Une exposition pouvant être nocive pour la santé humaine

Les PFAS sont dénommés "forever chemicals" ou « produits chimiques éternels », car leurs liaisons chimiques carbone-fluor sont particulièrement stables, ce qui en fait des composés très peu dégradables une fois dans la nature. Ils s'accumulent ainsi dans tous les milieux et les différents organismes de la chaîne alimentaire. Si bien que selon les scientifiques, ils sont désormais présents dans la pluie et la neige des régions les plus reculées du monde, « de l'Antarctique au plateau tibétain », écrivent-ils dans un communiqué appelé « Il pleut des PFAS ».

Ces dernières années, rappellent-ils également, les valeurs indicatives limites pour les PFAS dans l'eau potable, les eaux de surface ou encore les sols ont été révisées à la baisse. La valeur indicative de l'acide perfluorooctanoïque (APFO) dans l’eau potable a chuté de 37,5 millions de fois aux États-Unis, donnent-ils pour exemple. Pour cause, la toxicité de certains PFAS pour le corps humain est de plus en plus connue. L’Agence nationale de sécurité sanitaire de l'alimentation, de l'environnement et du travail (Anses) française recense notamment leurs différents effets identifiés sur la santé :

« Ils provoquent une augmentation du taux de cholestérol, peuvent entraîner des cancers, causer des effets sur la fertilité et le développement du fœtus. Ils sont également suspectés d’interférer avec le système endocrinien (thyroïde) et immunitaire. Cet effet des PFAS sur le système immunitaire a récemment été mis en exergue par l’EFSA [Autorité européenne de sécurité des aliments] qui considère que la diminution de la réponse du système immunitaire à la vaccination constitue l'effet le plus critique pour la santé humaine ».
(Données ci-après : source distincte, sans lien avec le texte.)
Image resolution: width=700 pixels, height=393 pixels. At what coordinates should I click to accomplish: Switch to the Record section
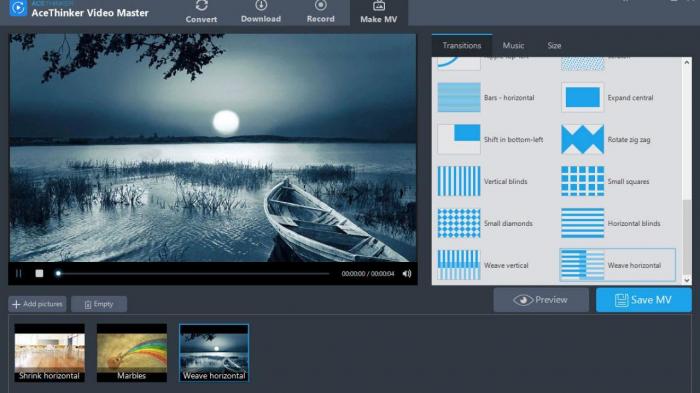(321, 12)
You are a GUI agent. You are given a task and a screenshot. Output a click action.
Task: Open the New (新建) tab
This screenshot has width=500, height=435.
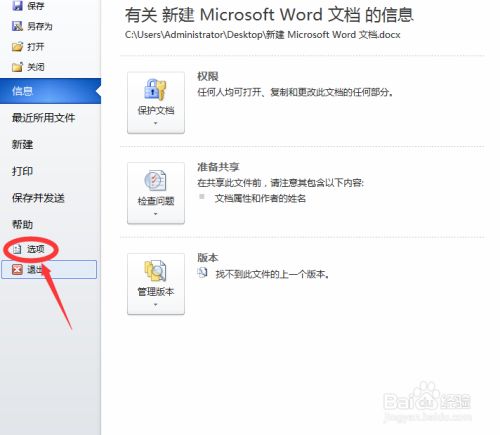pos(22,144)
Un problème de persistance qu'on ne sait résoudre

L'équipe de chercheurs a étudié la présence et le transport atmosphériques de ces composés chimiques au cours de la dernière décennie. Ils ont finalement constaté que les niveaux de certains PFAS nocifs ne diminuaient pas. Et ce, malgré l’arrêt de leur production en 2002 par le principal fabricant, la multinationale américaine 3M, indiquent-ils.

« La persistance extrême et le cycle mondial continu de certains PFAS conduiront au dépassement continu des directives [de qualité de l'eau] » conçues pour protéger la santé humaine, explique ainsi le professeur Martin Scheringer, co-auteur de l'étude et professeur au Département des sciences des systèmes environnementaux de l’ETH Zurich. Alors que faire ? « Il faut définir à l'échelle mondiale une limite de concentration des PFAS. Mais, comme nous le concluons dans l'étude, cette limite a déjà été dépassée. »

Avec Geo.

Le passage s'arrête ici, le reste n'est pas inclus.